== What the exercise asks ==
Please report, copied in full, every line below that contains the word "Output". Case counts.

== Data excerpts ==
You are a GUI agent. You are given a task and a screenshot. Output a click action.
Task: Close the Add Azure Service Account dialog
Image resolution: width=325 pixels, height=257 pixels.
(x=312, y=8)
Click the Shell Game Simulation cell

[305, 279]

== Result below ==
You are a GUI agent. You are given a task and a screenshot. Output a click action.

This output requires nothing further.